- _Task instructions_:
#1 Translate this sentence from the blog post on object-oriented programming into Spanish: "There was a bug in the cursor handling."
#2 Answer these questions from the blog post on object-oriented programming.
(a) On what date was the post published?
(b) For which display types did the "screen" object have descendants?
(c) Where did the cursor-handling bug turn out to be?

Oldskooler Ramblings

the unlikely child born of the home computer wars

Archive for the ‘Programming’ Category

Internal conflicts

Posted by Trixter on March 15, 2008

My work-in-progress tracker is my first object-oriented program. This has obvious advantages, such as making a fundamental change in the “abstract” portion of a chunk of the program, and having that change “inherited” by all of that chunk’s “descendants”. For example, I created a “screen” object with descendants for CGA, EGA, monochrome, VGA, and VESA. There was a bug in the cursor handling. I found it (turned out to be a bug in the ROM BIOS, if you can believe that), fixed it, and POOF all of the EGA/VGA/etc. objects now had the fix. From one change. Programming like this is somewhat intoxicating and it results in extremely readable and portable code.

- _Provided material_:
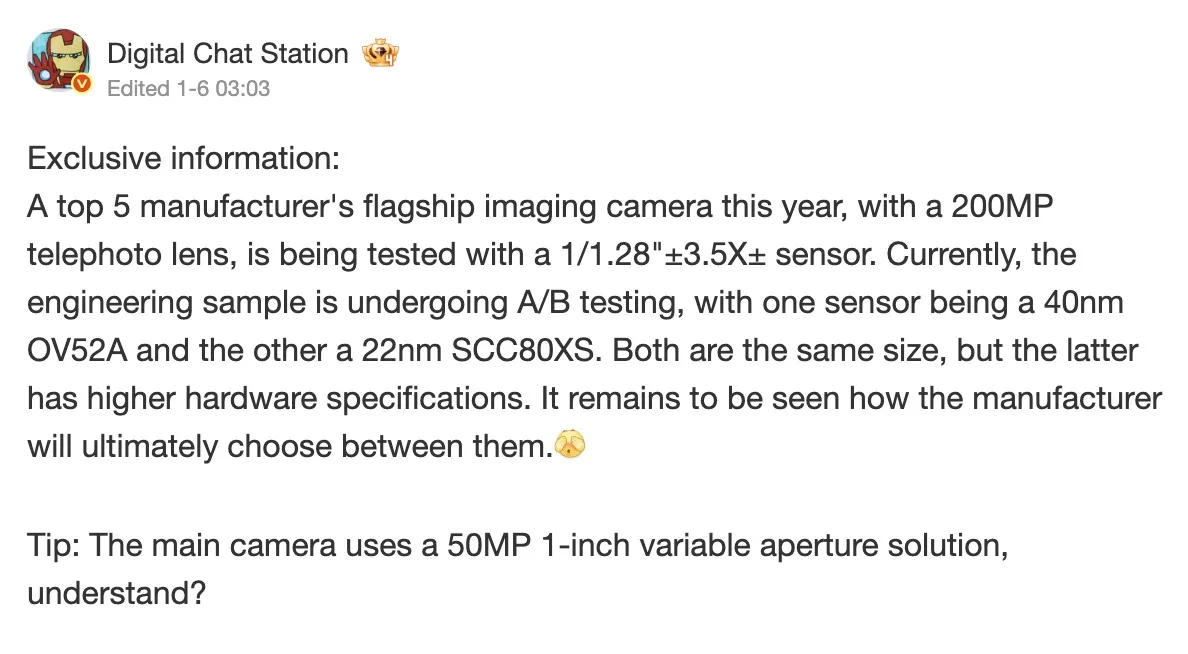Click the crown badge beside the username
Screen dimensions: 1188x654
381,53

- _Expected results_:
#1 Había un error en el manejo del cursor.

#2
(a) March 15, 2008
(b) CGA, EGA, monochrome, VGA, and VESA
(c) In the ROM BIOS